I’ve come to believe that even more than the grand gestures and Big Decisions, it’s our habits that make or break us. Make something a habit, even if it’s a task you don’t relish, and it becomes part of who you are. Showing up for work on time, paying your bills, walking the dog, saying “thank you” may not in each instance seem to make that big of a difference, but cumulatively? Big difference in outcomes.
I’ve mentioned a couple of times that I’ve “automated” my weekday breakfasts and lunches, and a couple of readers have asked what that means. It’s simple really, a) I plan them ahead and b) I have 2-3 menus for each that I stick with. In addition to keeping my food intake consistent, it’s also had an additional benefit: I don’t think about food much anymore. That isn’t to say I don’t get hungry between meals or enjoy trying new dishes or planning where we’ll eat on vacations or browsing recipes. It just means that most days, my mind is no longer preoccupied with figuring out what I’m going to have for lunch or trying to resist the pastries that a co-worker brought in. I vary up the fresh ingredients depending on what’s available and in season, and no, I don’t get bored. The best thing about planning and packing lunches and snacks, aside from weight management and saving money, is that it’s freed up a good chunk of mental energy.
I resisted doing this for a long time. Yes, it requires some effort to shop and prepare but really not that much, once you get your menu down and do some prep ahead of time. Habit, again.
After one of our vacations where our included breakfasts featured lots of fresh fruit daily, I thought that would be a healthy and delicious habit to maintain back home. So every morning I cut whatever fresh fruit is in season and available. I also usually have a serving of oatmeal with a splash of half-and-half, or a soft boiled egg. Weekends I’ll sometimes cook up some chicken apple sausage which is available from a local grocer. Time saver: I’ll make a big batch of oatmeal every few days, and re-heat individual servings in the microwave.

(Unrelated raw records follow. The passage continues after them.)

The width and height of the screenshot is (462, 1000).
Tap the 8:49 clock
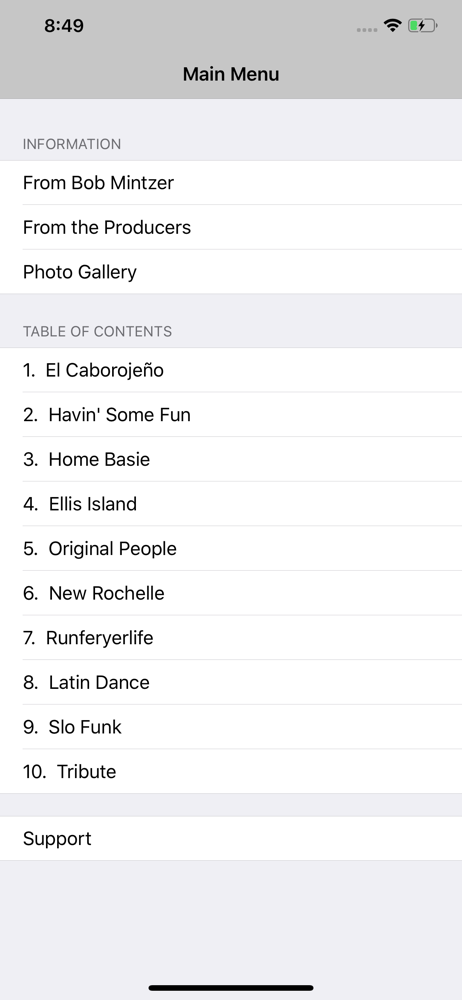click(x=64, y=26)
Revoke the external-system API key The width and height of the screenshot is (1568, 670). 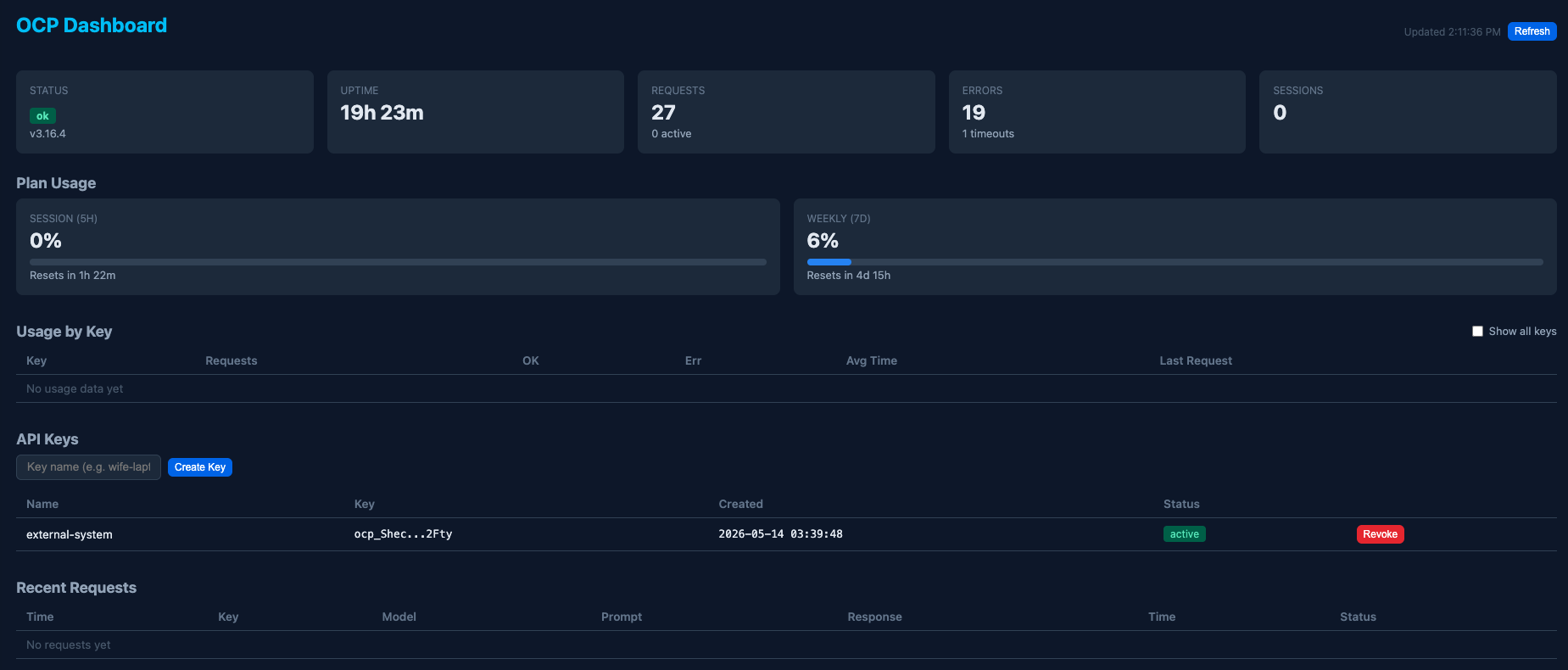[1380, 534]
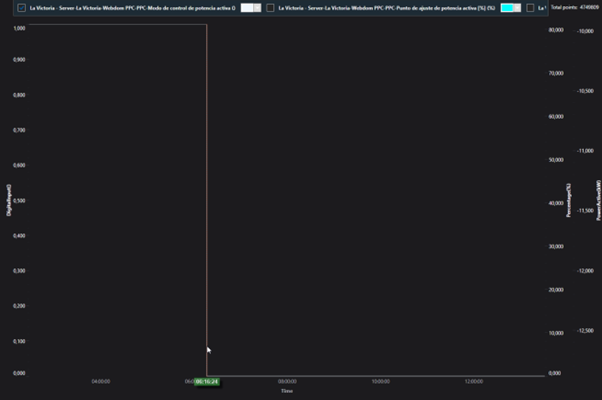Click the red vertical cursor line
The image size is (602, 400).
pos(206,200)
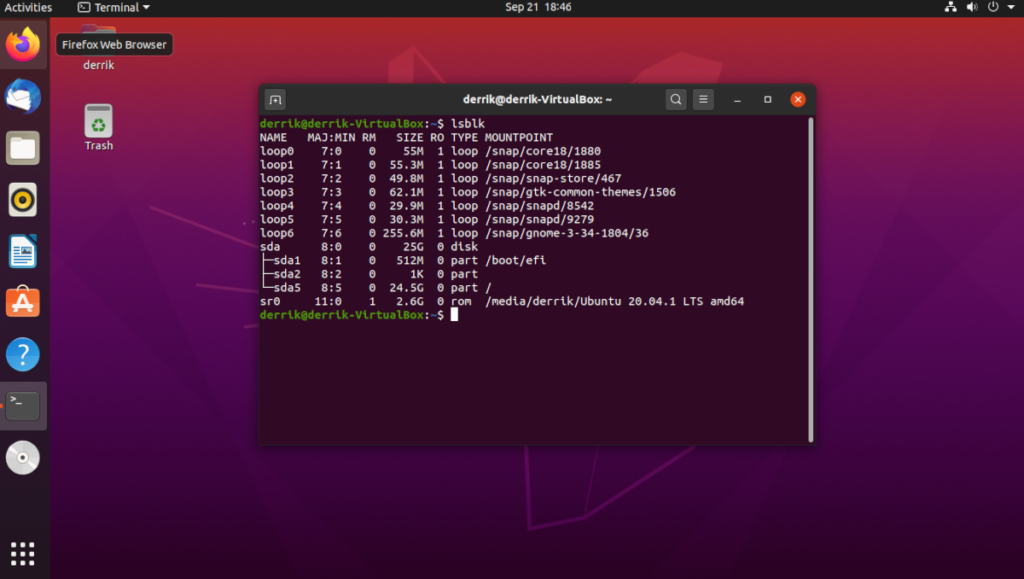Click the network indicator icon
Image resolution: width=1024 pixels, height=579 pixels.
(949, 7)
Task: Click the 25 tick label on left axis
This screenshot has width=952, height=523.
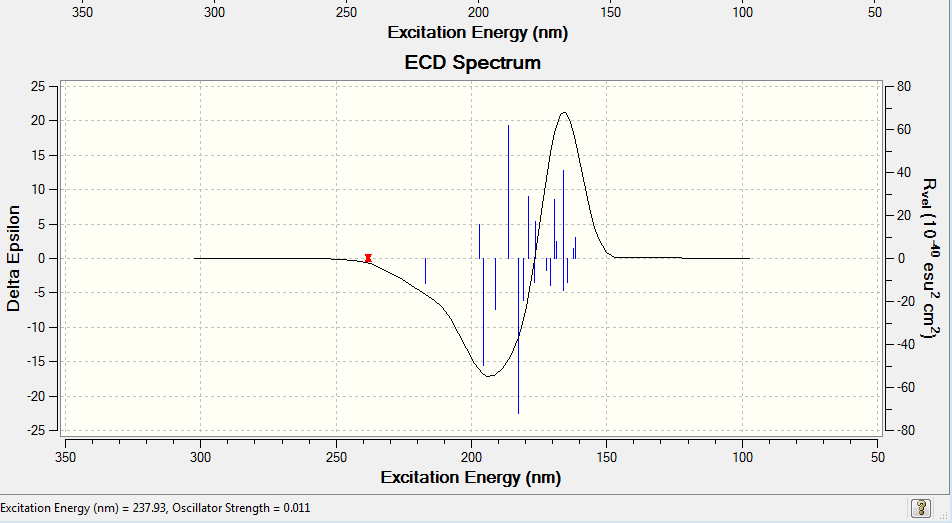Action: click(x=38, y=86)
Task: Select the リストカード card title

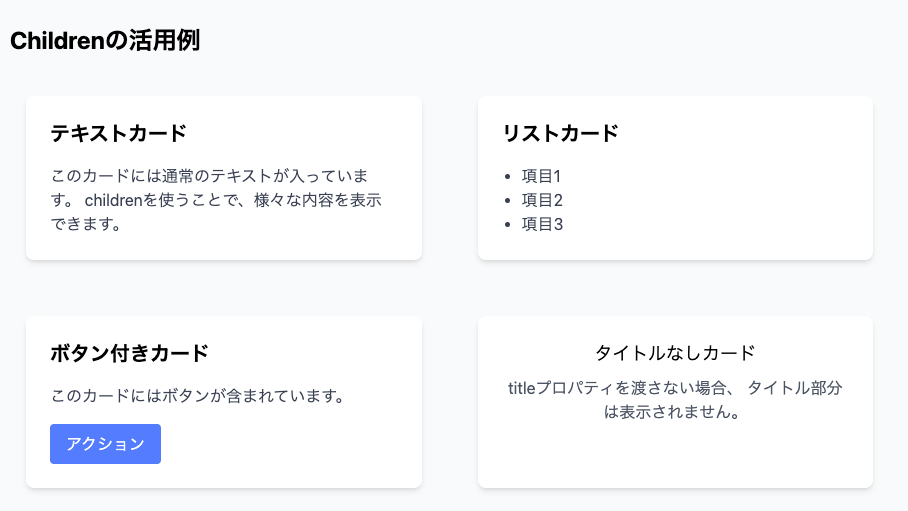Action: pos(560,133)
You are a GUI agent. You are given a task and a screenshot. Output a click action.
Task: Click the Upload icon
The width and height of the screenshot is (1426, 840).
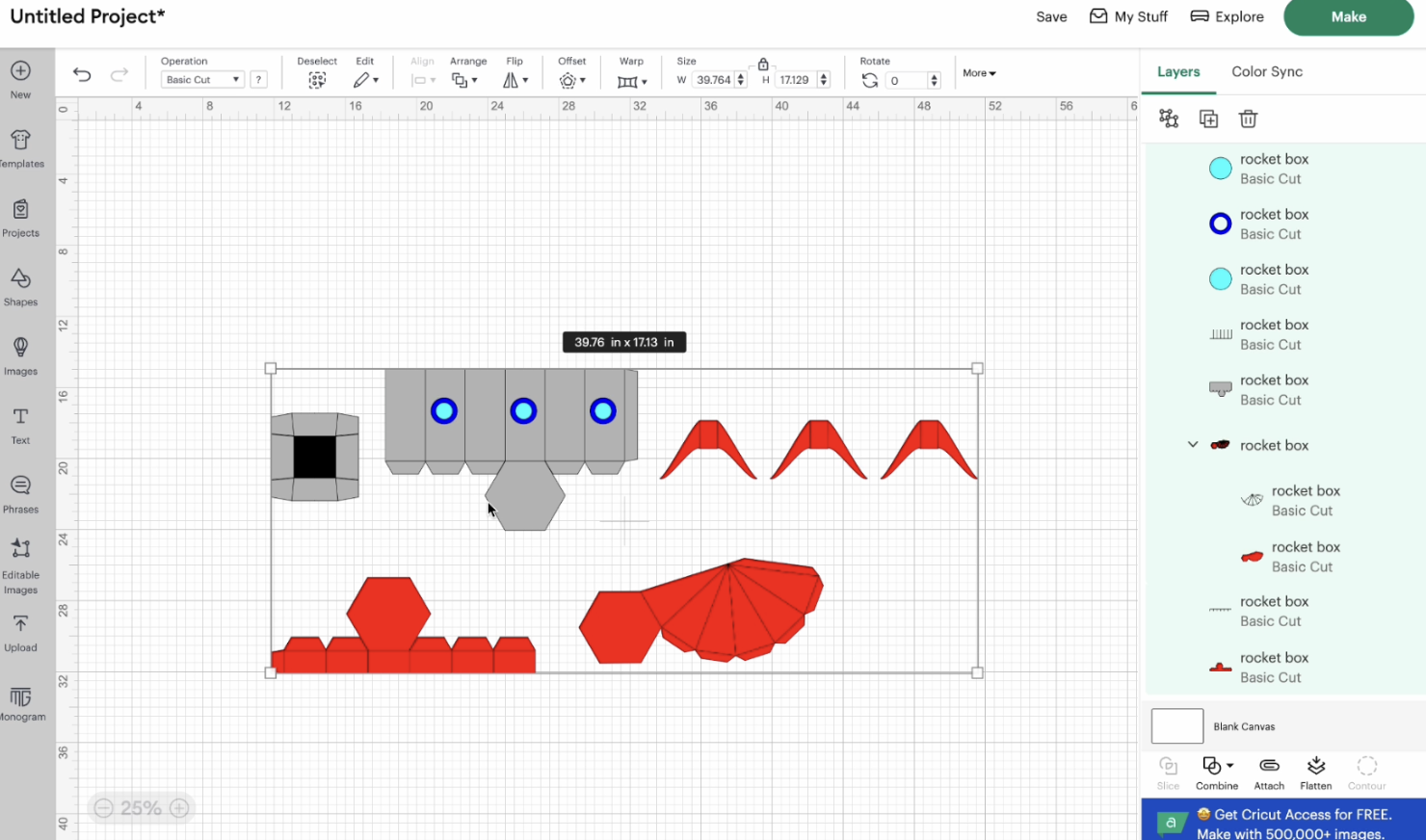[x=20, y=631]
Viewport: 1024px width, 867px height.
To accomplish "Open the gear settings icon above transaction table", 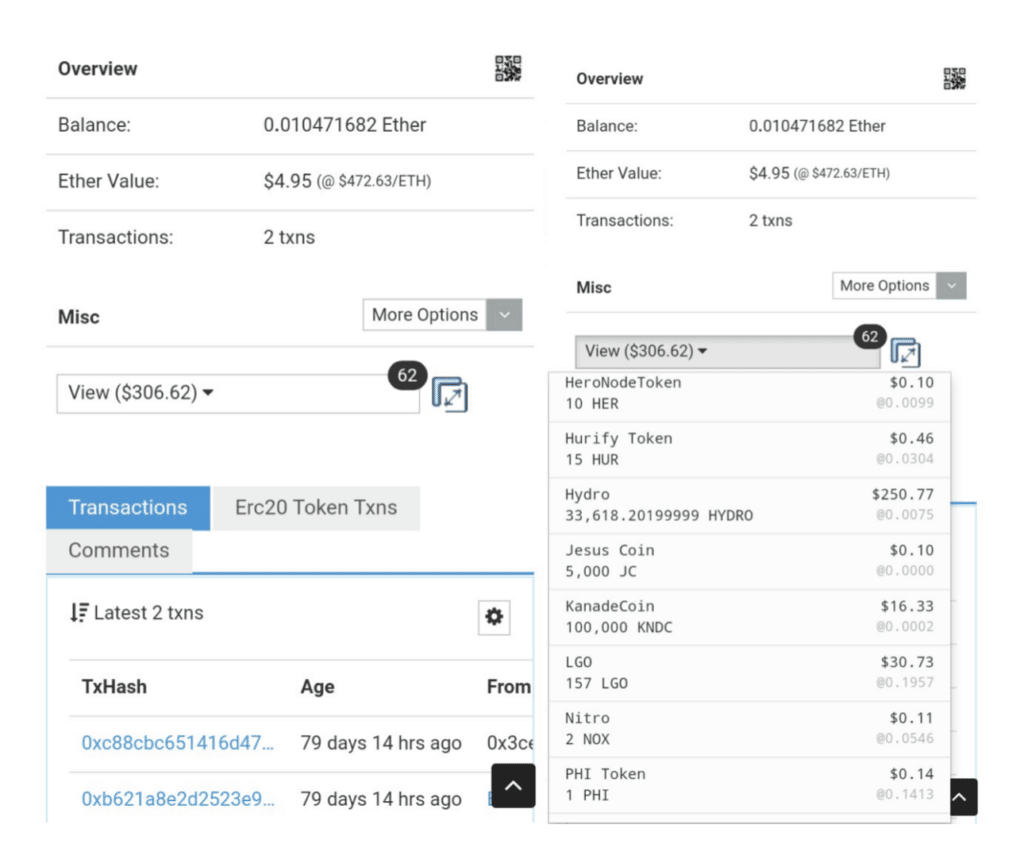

Getting into the brown bag habit took a bit more effort. The main course is usually a wrap sandwich (best wrap material is a low-carb, whole wheat tortilla) with either turkey or lean roast beef and lots of greens (arugula or baby kale usually, sometimes sprouts). I usually prepare the night before, along with le monsieur’s more traditional sliced bread sandwich. I have this down to about 10 minutes. Time savers: lay out all of the sandwich ingredients in the order you use them before you start, pre-wash your greens if necessary (love my salad spinner!).
For snacks/sides, I bring fresh fruit and veggies and either a hard boiled egg (boil up a few at a time) or a Mini Babybel cheese for protein. I keep a bar of 70% cacao dark chocolate (usually Valrhona from Trader Joe’s, but whatever’s available) at my desk and enjoy a square for dessert.
What about you? Do you have a routine for weekday meals? Do you shop/cook in advance or wing it daily? Have you found that certain habits have brought unforeseen benefits?